# NVSHMEM4Py Device APIs

## Introduction

This notebook documents the NVSHMEM4Py device API for use in Numba CUDA kernels. It is a continuation of `Nvshmem4py` notebook.

## Environment

NVSHMEM4Py Numba-CUDA device APIs require the additional dependency `Numba-CUDA`, with a matching CUDA API version on your machine. Assuming you are using CUDA 12:

In [None]:
!pip install mpi4py nvshmem4py-cu12 cupy-cuda13x numba-cuda[cu12]==0.20.1 cuda-core

## NVSHMEM4Py Numba-CUDA Device API Overview

Device APIs allow developers to write GPU-initiated, one-sided operations from `@numba.cuda.jit` kernels. Users who need fine-grained, low-latency inter-GPU communication entirely from device code are encouraged to use them. These APIs are available via the `nvshmem.device.numba` namespace.

### Features

- Querying
- Remote Memory Access (RMA)
- Signal Operations
- Atomic Memory Operations (AMO)
- Collectives
- Synchronization
- Memory Mapping (direct device loads/stores)

### Pythonic Interface

Unlike the C/C++ APIs, the Numba device APIs are Pythonic in that they accept the `numba.types.Array` type. Certain APIs (such as RMA) omit the transfer element size, as it is deduced from the input array size. Users who need to specify a transfer size should slice the input array to create a view before passing it as an argument. The APIs are data type-aware, so users only need to ensure that the operand arrays have the same data type.

### Thread Scope Variants

Most of these APIs provide `_warp` or `_block` variants, which provide different levels of thread granularity. For example, the `put` API has `put_block` and `put_warp` variants. When used, all threads within the designated scope must receive the same arguments. They are frequently used for these purposes:

- Using `put_block` instead of `put` allows the GPU to copy data with all threads of the same block in parallel if two PEs are connected via a point-to-point connection. If they are connected via a remote connection, only a single GPU thread is used to initialize the copy instruction.
- The `block` and `warp` variants of collectives allow threads of different granularity levels to perform reductions across PEs.
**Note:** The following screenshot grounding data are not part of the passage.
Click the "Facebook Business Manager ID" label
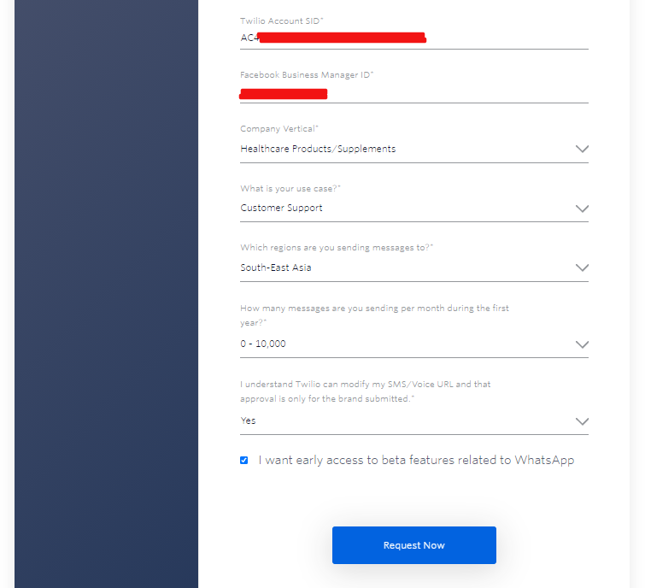Screen dimensions: 645x588 tap(306, 75)
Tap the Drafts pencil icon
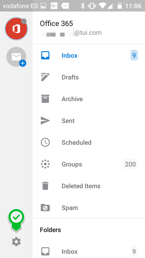The height and width of the screenshot is (258, 145). (x=45, y=77)
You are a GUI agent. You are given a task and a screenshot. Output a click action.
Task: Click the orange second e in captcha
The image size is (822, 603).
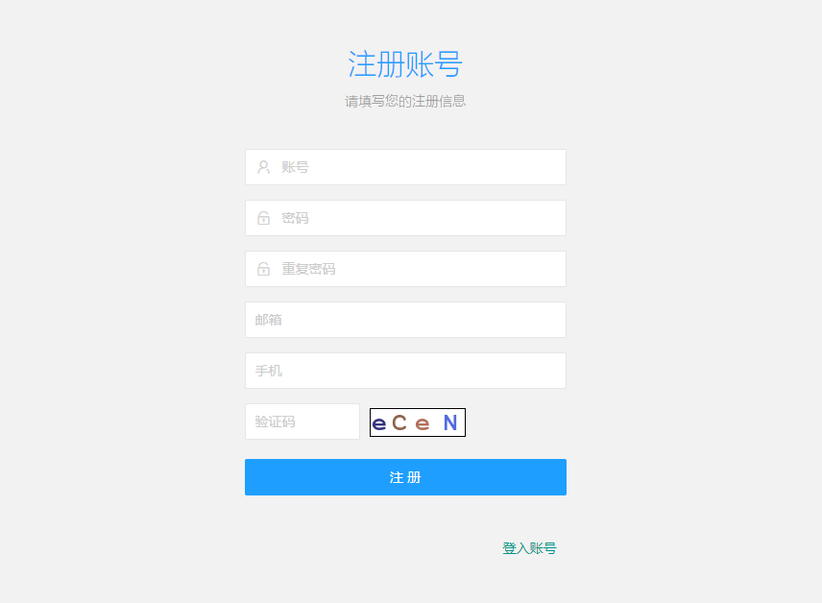[x=422, y=424]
## Example: Ring-Allreduce in Python

The ring-allreduce example performs an allreduce operation using a ring algorithm. The algorithm is separated into two phases: the reduction phase, and the broadcast phase. The example demonstrates use of device side APIs like `put_signal_nbi` and `signal_wait`.

### Problem Setup

Each PE has a local `src` data array initialized to `my_pe() + 1` to indicate its uniqueness. It also has an empty `dst` array of the same size as `src` to hold reduced data. Finally, there's an integral `signal` array to hold signals sent from other PEs.
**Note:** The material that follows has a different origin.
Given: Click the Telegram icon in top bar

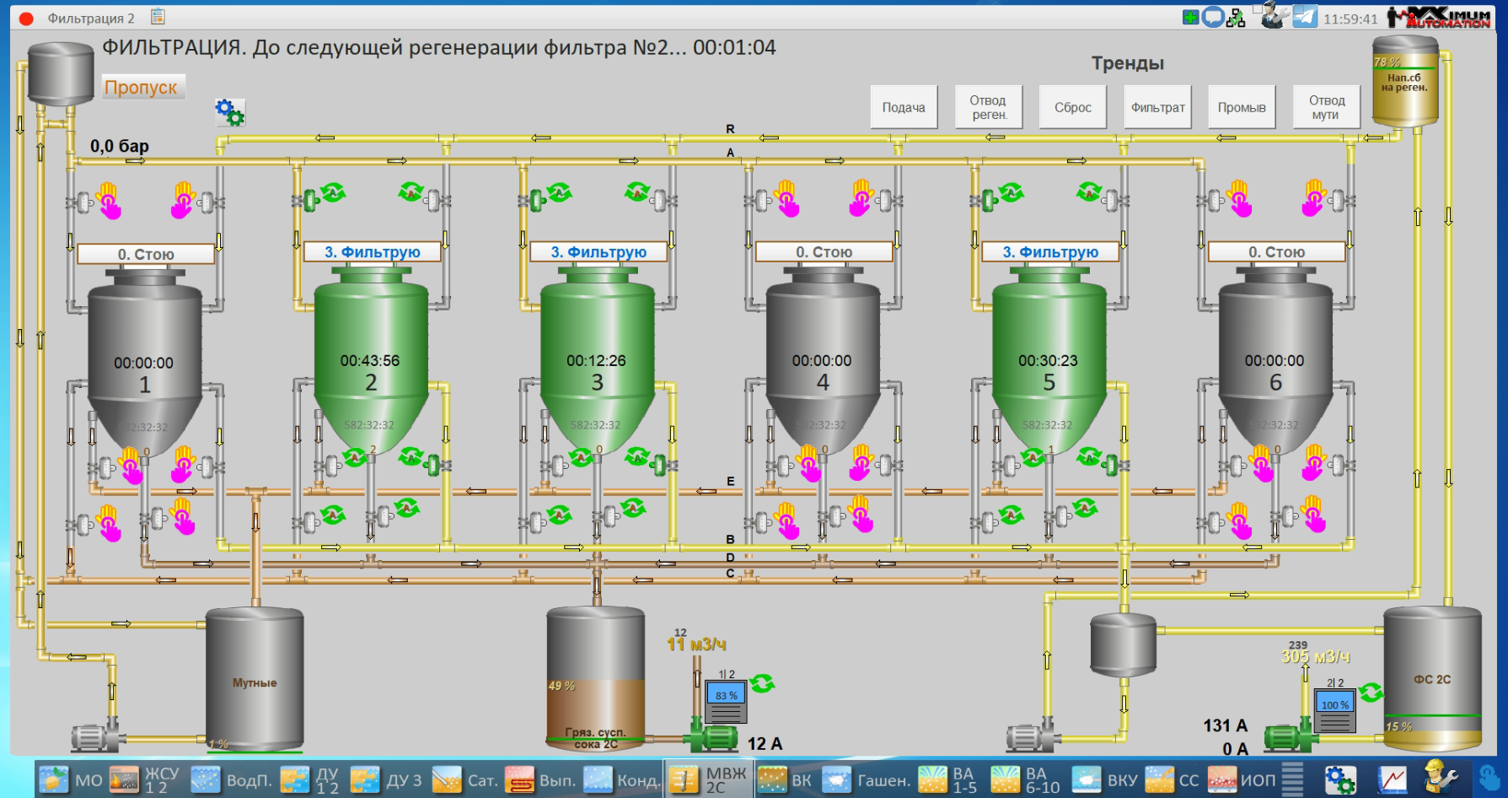Looking at the screenshot, I should pyautogui.click(x=1305, y=17).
The following image shows the initial setup of elements on 4 PEs. Signal and chunking is not represented for simplicity.

![NVSHMEM4Py Device API Overview](assets/1.png)


In [None]:
from mpi4py import MPI
from cuda.core.experimental import Device, system, Stream

from numba import cuda, uint64

import nvshmem
import nvshmem.bindings
from nvshmem.core import SignalOp, ComparisonType
from nvshmem.core.device.numba import put_signal_nbi, signal_wait, my_pe, n_pes

@cuda.jit
def ring_reduce(dst, src, nreduce, signal, chunk_size):
    # Numba-CUDA constructs to setup thread-wise variables
    mype = my_pe()
    npes = n_pes()
    peer = (mype + 1) % npes

    thread_id = cuda.threadIdx.x
    num_threads = cuda.blockDim.x
    num_blocks = cuda.gridDim.x
    block_idx = cuda.blockIdx.x
    elems_per_block = nreduce // num_blocks

    if elems_per_block * (block_idx + 1) > nreduce:
        return

### Reduction Phase

Initially, PE0 sends its local data to the next PE. Once finished, it increments PE1's signal flag by 1.
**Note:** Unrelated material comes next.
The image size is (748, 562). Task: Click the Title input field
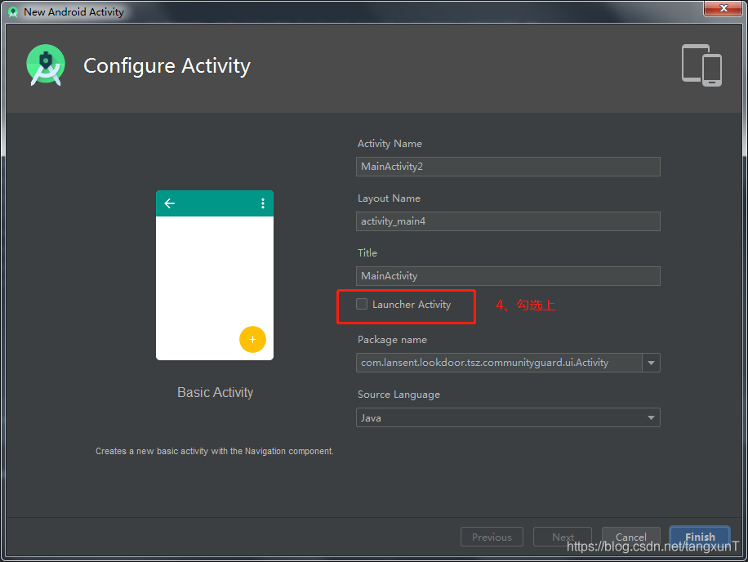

![Reduction-1](images/chapter-nvshmem4py-device/2.png)

Meanwhile, PE1 was waiting for an update to the signal flag. Once received, it indicates that PE0 has sent its data. It now performs a local compute.

![Reduction-1](images/chapter-nvshmem4py-device/3.png)

Once compute finishes, PE1 sends the data to the next PE. The next PE waits for the signal, and then performs local compute. It iterates to the last PE.

![Reduction-1](images/chapter-nvshmem4py-device/4.png)

On the last PE, once the compute finishes, it sends the result to PE0. Notice this time the result is already the final reduced result. PE0 is waiting for a signal to be updated. After receiving, it enters the broadcast phase.

![Reduction-1](images/chapter-nvshmem4py-device/5.png)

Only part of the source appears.